DOCUMENT:
_ _ _ _ _ _ _
I'm about to be doing the same as you have done and I don't want the centipede to come back. I've sprayed three times and ripped most of it out with my dethatcher. No signs of green anywhere except for the common Bermuda coming through the ground.


----------



## lawn789 (Jun 16, 2019)

You'll have to deal with the centipede eventually. What you killed will come back. I hit my already dead (from drought) centipede with glyphosate. Waited for it do die then tilled and planted bermuda. Year after year the centipede came back. Now its 90% centipede again (6 yrs later).

I didnt know my herbicides back then to kill the centipede and keep the bermuda, but you'll have to have a plan of action, and not sure if the newly seeded bermuda can take a whole lot. Im not as educated as ppl on this forum but it def happened to me. Put a lot of hard work in..lol


----------



## Batsonbe (May 9, 2019)

lawn789 said:


> You'll have to deal with the centipede eventually. What you killed will come back. I hit my already dead (from drought) centipede with glyphosate. Waited for it do die then tilled and planted bermuda. Year after year the centipede came back. Now its 90% centipede again (6 yrs later).
> 
> I didnt know my herbicides back then to kill the centipede and keep the bermuda, but you'll have to have a plan of action, and not sure if the newly seeded bermuda can take a whole lot. Im not as educated as ppl on this forum but it def happened to me. Put a lot of hard work in..lol


I'd be spraying msma. That's my thoughts. What'd you recommend


----------



## Gibby (Apr 3, 2018)

I did not kill the centipede yet. Waiting for about 75% coverage per @Greendoc prior to killing off the centipede. Will use something like Monument probably.


----------



## lawn789 (Jun 16, 2019)

Batsonbe said:


> lawn789 said:
> 
> 
> > You'll have to deal with the centipede eventually. What you killed will come back. I hit my already dead (from drought) centipede with glyphosate. Waited for it do die then tilled and planted bermuda. Year after year the centipede came back. Now its 90% centipede again (6 yrs later).
> ...


Id do the same - MSMA. From what Ive read you can take care of the majority of your problems with MSMA if you have bermuda. Weeds all the way down to different turf types that may invade it.

Ill try to upload pics for the original poster of this thread to look at. I planted the bermuda back in early 2011, and by 2017ish majority of the yard was back to centipede. Like I said I didn't know my herbicides back then, but I was putting high nitrogen fertilizer and mowing low to promote the bermuda growth. Still the centipede won.


----------



## Greendoc (Mar 24, 2018)

Centipede wins if mowed low and the soil pH is right. But, Quinclorac is fatal to Centipede. So is Monument. So is Revolver.


----------



## lawn789 (Jun 16, 2019)

Greendoc said:


> Centipede wins if mowed low and the soil pH is right. But, Quinclorac is fatal to Centipede. So is Monument. So is Revolver.
_ _ _ _ _ _ _
RAW DATA:
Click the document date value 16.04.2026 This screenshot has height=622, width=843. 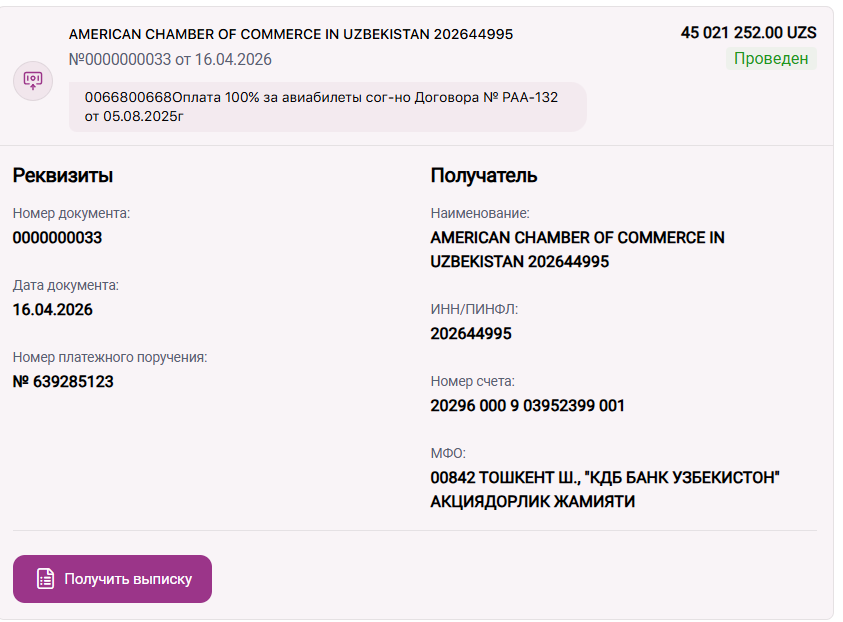52,310
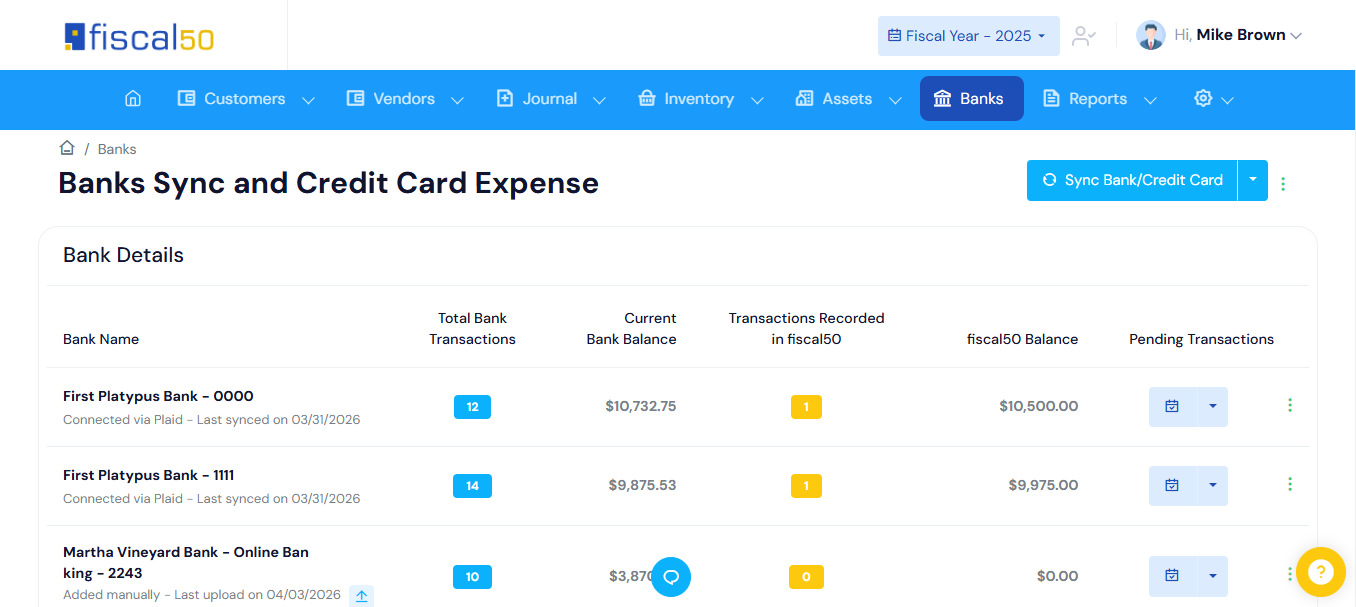The image size is (1356, 607).
Task: Expand pending transactions dropdown for Bank 0000
Action: tap(1213, 406)
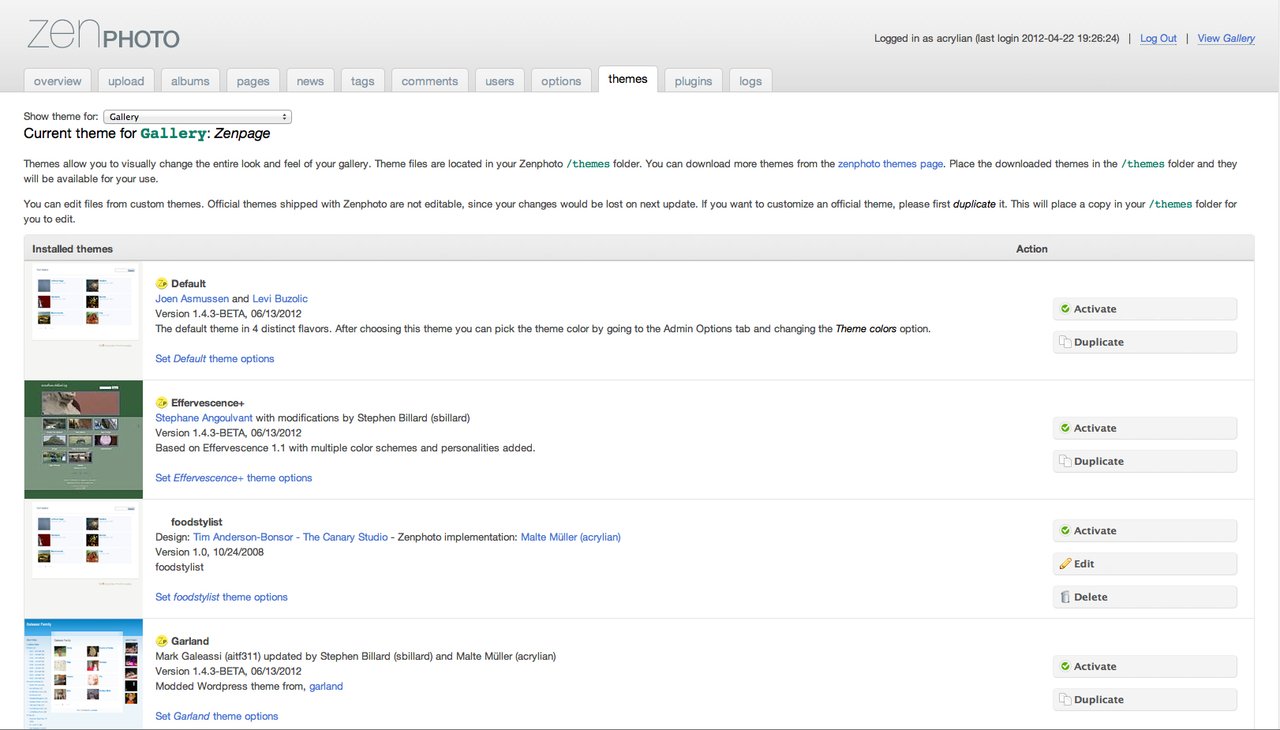Click the Log Out link
1280x730 pixels.
click(1158, 39)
_ _ _ _ _ _ _
EXERCISE SET:
• a. In the lawn forum thread, when did lawn789 plant the bermuda?
• b. Do these statements agree with the lawn forum thread? (i) Gibby has already killed the centipede. (ii) Greendoc says Quinclorac is fatal to Centipede. (iii) lawn789's yard is now about 90% centipede. For each, answer yes or no and quote the words that decide it.
• c. List every herbicide named in the lawn forum thread.
The material is from a separate source and has no connection to the lawn forum thread.

RESULTS FOR EACH TASK:
• a. Early 2011.

• b.
(i) No: "I did not kill the centipede yet."
(ii) Yes: "Quinclorac is fatal to Centipede."
(iii) Yes: "Now its 90% centipede again (6 yrs later)."

• c. Glyphosate, MSMA, Monument, Quinclorac, Revolver